Choisir Wright quand même ? 

Tout porte donc à croire que ce recruteur sélectionnerait l’espoir européen s’il était dans les souliers des dirigeants du Canadien. Pourtant, le verdict n’est pas si simple. 

« Personnellement, même si je n’ai pas vu Wright jouer une tonne de fois, je prendrais un centre devant un ailier. C’est encore très difficile de dénicher de bons joueurs de centre. Les joueurs de position ont encore un plus grand impact que les ailiers sur les matchs », a rappelé ce recruteur.  

« Mais, bien sûr, tout dépend de ce que l’équipe recherche. Slafkovsky n’est pas un joueur de centre et il n’est pas l’attaquant extrêmement dynamique autour du filet.

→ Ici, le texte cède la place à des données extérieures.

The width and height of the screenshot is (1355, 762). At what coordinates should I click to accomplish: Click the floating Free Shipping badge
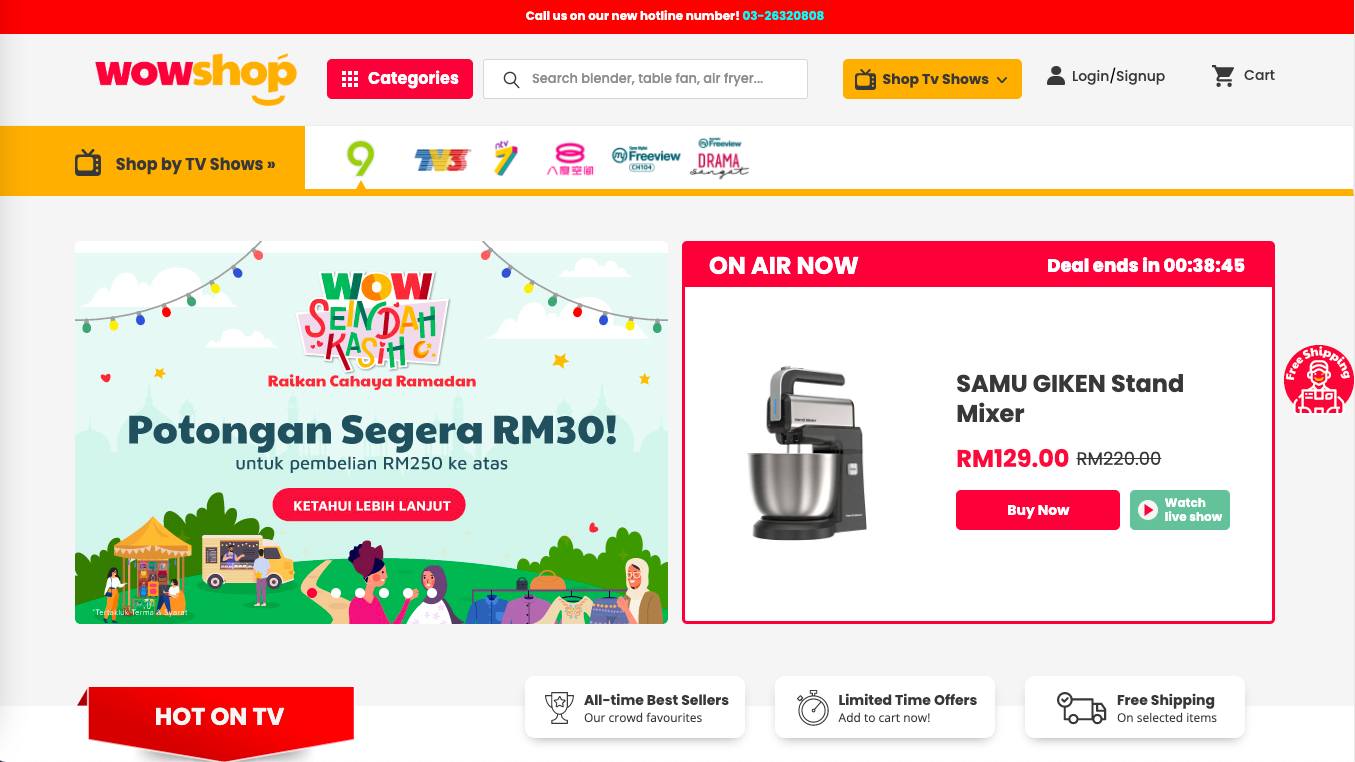pos(1319,380)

C’est un attaquant de puissance d’abord et avant tout », a-t-il enchaîné. 

Une conclusion qui expose le casse-tête qui a sans doute animé les réunions du personnel hockey du Canadien. 

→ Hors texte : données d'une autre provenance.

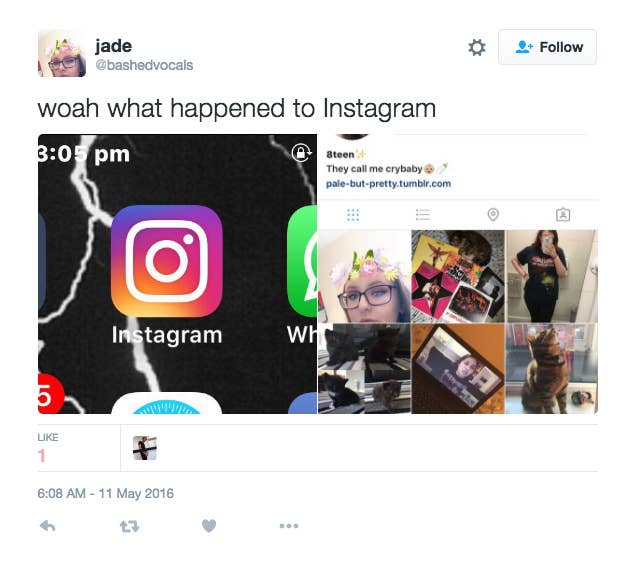Open the tweet timestamp 11 May 2016
This screenshot has height=565, width=636.
tap(105, 494)
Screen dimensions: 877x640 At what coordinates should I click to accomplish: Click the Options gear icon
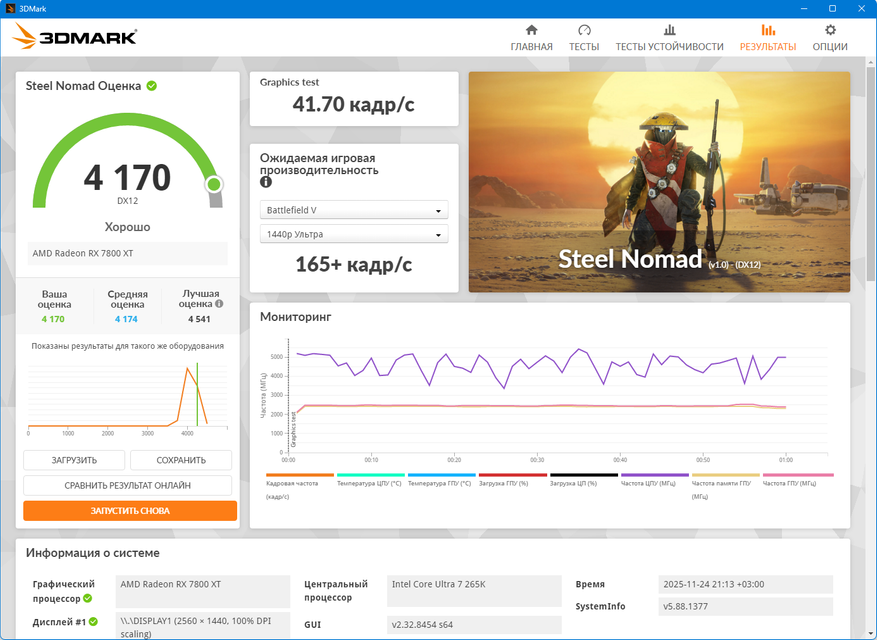[x=830, y=30]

L’autre élément à considérer demeure la personnalité confiante, voire arrogante, et détendue de Slafkovsky. 

« J’adore, ça exige de la confiance pour s’illustrer dans la LNH. Ce n’est pas facile pour les joueurs qui sont plus timides de s’imposer », a convenu le dépisteur rejoint en Europe.  

Un accès à plusieurs rapports de dépisteurs

Pour ajouter d’autres voix à cet aperçu de Slafkovksy, on s’est plongé dans le Black Book, la petite Bible de la firme réputée, Hockey Prospect. 

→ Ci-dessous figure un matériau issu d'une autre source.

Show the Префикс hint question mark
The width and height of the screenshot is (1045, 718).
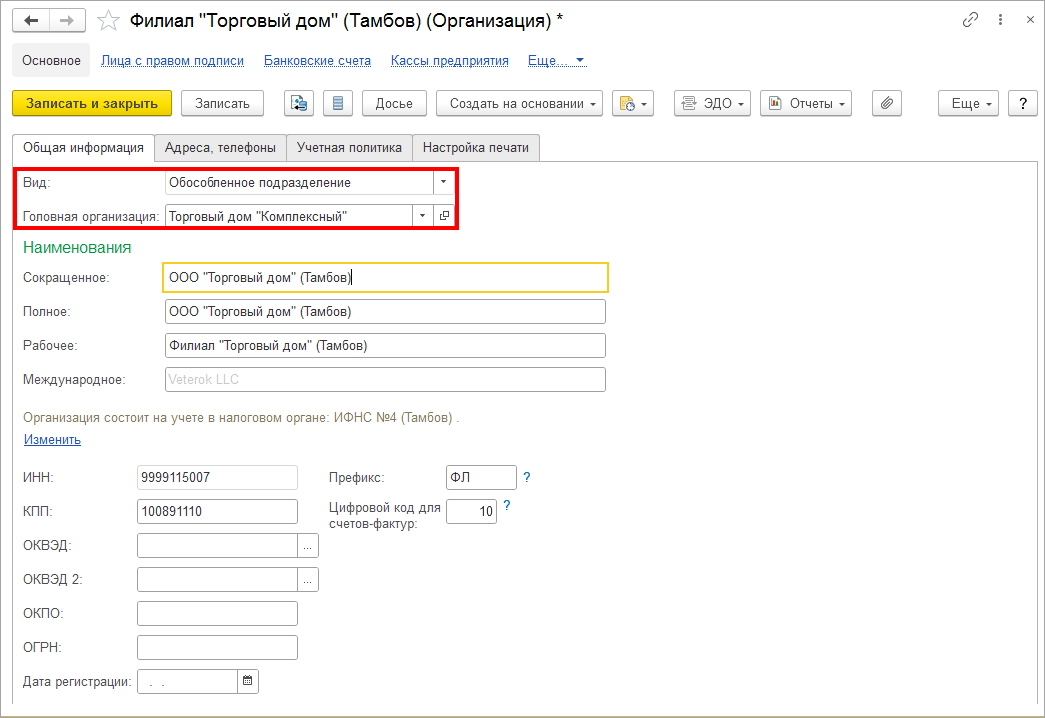527,477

Le Slovaque de six pieds quatre pouces et 229 livres y apparaît au premier rang de la liste finale. Mais le plus intéressant demeure de lire les commentaires d’une panoplie de recruteurs sur le débat relié au premier choix de la cuvée 2022. 

- « Les gens de l’extérieur du milieu du hockey n’ont aucune idée de la pression qui repose sur le Canadien de repêcher Wright. Et surtout avec un directeur général recrue, je me dis que c’est impossible que Wright ne soit pas leur choix. Ensuite, les dirigeants du CH vont se faire détruire quand il ne sera pas le meilleur joueur de son repêchage » un dépisteur de la LNH au mois de mai. 

- « Je connais plusieurs recruteurs qui ont classé Wright à l’extérieur de leur top-3. Sur ma liste, j’ai placé Slafkovsky au premier rang en mars », a expliqué Mark Edwards, le dépisteur en chef de Hockey Prospect. 

- « Il a eu zéro production dans sa ligue en Finlande, mais son équipe est un vrai merdier », a statué un recruteur d’un club LNH en janvier 2022. 

- « Évidemment, il a été impressionnant aux Jeux olympiques, mais ses chiffres en Finlande font peur. Sur ma liste, Joakim Kemell le devançait jusqu’à tout récemment », a précisé un recruteur en mars 2022. 

- « Je penche normalement pour le joueur de centre devant un ailier, mais parfois l’ailier est simplement un meilleur joueur. J’ai Slafkovsky devant Wright », a jugé un autre dépisteur d’une équipe de la LNH. 

- « En général, je vais toujours préférer le centre au lieu de l’ailier. Mais les dirigeants doivent faire attention pour ne pas trop viser le centre et échapper le meilleur joueur qui est un ailier. (En 2015) j’avais classé Mitch Marner (qui était ailier) devant Dylan Strome (qui jouait centre) et c’était une décision très facile à mes yeux. Mais c’est souvent difficile de classer un ailier devant un centre », a dévoilé Edwards, de Hockey Prospect, alors que Strome avait été repêché au troisième rang derrière Connor McDavid et Jack Eichel tandis que Marner a été le quatrième choix. 

- « Je suis certain que plus de 10 équipes considèrent Slafkovsky comme le premier choix depuis le Championnat du monde », a lancé un recruteur LNH en juin. 

- « Son jeu à la fin de la saison permet à Montréal de choisir le joueur que les dirigeants préfèrent. Ils ont moins de pression pour choisir Wright puisque le public sait désormais ce que nous savons depuis des mois », a déclaré un dépisteur d’une troupe du circuit Bettman en juin.